**PROBLEM TO SOLVE:** When a line below contains the word "Switch", copy that line.

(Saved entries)
● ● ● ● ●

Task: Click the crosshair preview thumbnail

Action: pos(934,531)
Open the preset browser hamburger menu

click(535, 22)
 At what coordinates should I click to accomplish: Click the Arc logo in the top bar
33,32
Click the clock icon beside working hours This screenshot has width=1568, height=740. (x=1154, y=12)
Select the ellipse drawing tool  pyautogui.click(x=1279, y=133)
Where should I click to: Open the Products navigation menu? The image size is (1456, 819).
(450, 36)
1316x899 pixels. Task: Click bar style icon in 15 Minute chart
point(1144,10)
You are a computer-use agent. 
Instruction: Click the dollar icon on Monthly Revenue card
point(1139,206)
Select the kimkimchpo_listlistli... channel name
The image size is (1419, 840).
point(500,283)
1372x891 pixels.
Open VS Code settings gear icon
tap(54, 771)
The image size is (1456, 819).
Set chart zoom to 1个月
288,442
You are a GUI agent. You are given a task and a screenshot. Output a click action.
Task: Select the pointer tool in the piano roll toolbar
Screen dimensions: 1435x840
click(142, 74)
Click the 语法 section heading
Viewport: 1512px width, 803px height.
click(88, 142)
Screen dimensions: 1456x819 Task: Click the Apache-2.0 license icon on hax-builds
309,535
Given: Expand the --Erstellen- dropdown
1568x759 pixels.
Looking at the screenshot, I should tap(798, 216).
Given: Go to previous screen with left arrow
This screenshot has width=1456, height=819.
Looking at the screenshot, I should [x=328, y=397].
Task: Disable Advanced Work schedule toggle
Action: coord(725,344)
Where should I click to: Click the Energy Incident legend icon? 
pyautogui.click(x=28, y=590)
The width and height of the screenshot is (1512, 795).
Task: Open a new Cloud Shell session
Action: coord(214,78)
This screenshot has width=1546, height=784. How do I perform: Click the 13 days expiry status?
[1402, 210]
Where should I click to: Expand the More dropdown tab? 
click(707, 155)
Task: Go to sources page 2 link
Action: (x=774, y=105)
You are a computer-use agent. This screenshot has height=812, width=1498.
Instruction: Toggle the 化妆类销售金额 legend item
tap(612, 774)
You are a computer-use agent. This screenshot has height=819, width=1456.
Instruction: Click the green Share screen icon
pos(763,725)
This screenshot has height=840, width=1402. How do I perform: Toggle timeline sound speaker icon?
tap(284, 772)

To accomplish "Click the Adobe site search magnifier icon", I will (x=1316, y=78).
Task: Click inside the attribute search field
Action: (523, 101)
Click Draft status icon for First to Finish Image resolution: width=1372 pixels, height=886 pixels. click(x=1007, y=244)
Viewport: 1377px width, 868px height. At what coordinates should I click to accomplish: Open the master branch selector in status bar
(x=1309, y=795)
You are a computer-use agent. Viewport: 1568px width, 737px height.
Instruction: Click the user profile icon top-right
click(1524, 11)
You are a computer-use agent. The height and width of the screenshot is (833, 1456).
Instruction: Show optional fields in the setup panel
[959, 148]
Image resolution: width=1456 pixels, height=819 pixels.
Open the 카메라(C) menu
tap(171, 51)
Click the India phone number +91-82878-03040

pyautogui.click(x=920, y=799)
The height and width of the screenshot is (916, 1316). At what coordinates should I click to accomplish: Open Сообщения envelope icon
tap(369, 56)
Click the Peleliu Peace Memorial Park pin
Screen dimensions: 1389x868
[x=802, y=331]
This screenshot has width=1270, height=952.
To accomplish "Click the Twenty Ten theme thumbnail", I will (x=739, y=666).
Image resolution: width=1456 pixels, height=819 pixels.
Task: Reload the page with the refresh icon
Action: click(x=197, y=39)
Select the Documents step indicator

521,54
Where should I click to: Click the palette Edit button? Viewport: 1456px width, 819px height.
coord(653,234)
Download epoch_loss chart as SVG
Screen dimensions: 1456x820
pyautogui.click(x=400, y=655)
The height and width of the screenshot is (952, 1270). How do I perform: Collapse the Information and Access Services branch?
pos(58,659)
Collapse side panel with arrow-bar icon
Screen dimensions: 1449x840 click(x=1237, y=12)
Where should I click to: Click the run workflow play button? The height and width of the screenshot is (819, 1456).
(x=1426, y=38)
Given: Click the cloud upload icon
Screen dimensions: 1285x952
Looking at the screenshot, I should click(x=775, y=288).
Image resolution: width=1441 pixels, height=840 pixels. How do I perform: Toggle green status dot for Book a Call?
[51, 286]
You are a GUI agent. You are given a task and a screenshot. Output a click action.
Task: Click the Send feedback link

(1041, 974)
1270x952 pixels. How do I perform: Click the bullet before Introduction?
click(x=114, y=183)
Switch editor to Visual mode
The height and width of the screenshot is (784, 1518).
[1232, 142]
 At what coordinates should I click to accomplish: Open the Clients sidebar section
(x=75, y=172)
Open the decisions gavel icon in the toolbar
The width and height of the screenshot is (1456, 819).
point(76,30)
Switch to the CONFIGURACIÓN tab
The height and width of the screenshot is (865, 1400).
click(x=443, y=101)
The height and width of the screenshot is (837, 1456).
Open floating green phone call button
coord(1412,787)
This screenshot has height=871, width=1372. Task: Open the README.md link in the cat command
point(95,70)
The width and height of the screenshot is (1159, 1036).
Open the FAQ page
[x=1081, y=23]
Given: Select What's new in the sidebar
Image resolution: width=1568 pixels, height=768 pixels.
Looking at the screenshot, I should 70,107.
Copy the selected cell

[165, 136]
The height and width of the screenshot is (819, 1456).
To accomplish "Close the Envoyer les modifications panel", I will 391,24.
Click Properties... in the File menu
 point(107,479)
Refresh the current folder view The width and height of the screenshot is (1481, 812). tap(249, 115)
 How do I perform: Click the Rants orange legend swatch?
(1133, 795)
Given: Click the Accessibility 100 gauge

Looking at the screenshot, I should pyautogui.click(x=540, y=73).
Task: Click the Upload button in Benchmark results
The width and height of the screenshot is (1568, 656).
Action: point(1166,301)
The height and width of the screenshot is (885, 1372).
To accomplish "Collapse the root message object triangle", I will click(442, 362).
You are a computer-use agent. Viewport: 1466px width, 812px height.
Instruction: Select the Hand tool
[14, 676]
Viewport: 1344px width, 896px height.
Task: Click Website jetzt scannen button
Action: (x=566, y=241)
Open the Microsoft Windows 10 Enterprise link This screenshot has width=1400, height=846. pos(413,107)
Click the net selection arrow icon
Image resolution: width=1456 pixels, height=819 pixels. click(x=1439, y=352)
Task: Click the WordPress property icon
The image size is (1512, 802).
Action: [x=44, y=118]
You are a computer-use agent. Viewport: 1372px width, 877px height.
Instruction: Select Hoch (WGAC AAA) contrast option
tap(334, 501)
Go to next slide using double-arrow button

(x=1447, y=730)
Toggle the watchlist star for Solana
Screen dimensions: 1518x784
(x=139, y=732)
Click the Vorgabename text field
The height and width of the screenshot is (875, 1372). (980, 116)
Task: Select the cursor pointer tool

● ● ● ● ●

**TASK RESPONSE:**
Switch editor to Visual mode
Switch to the CONFIGURACIÓN tab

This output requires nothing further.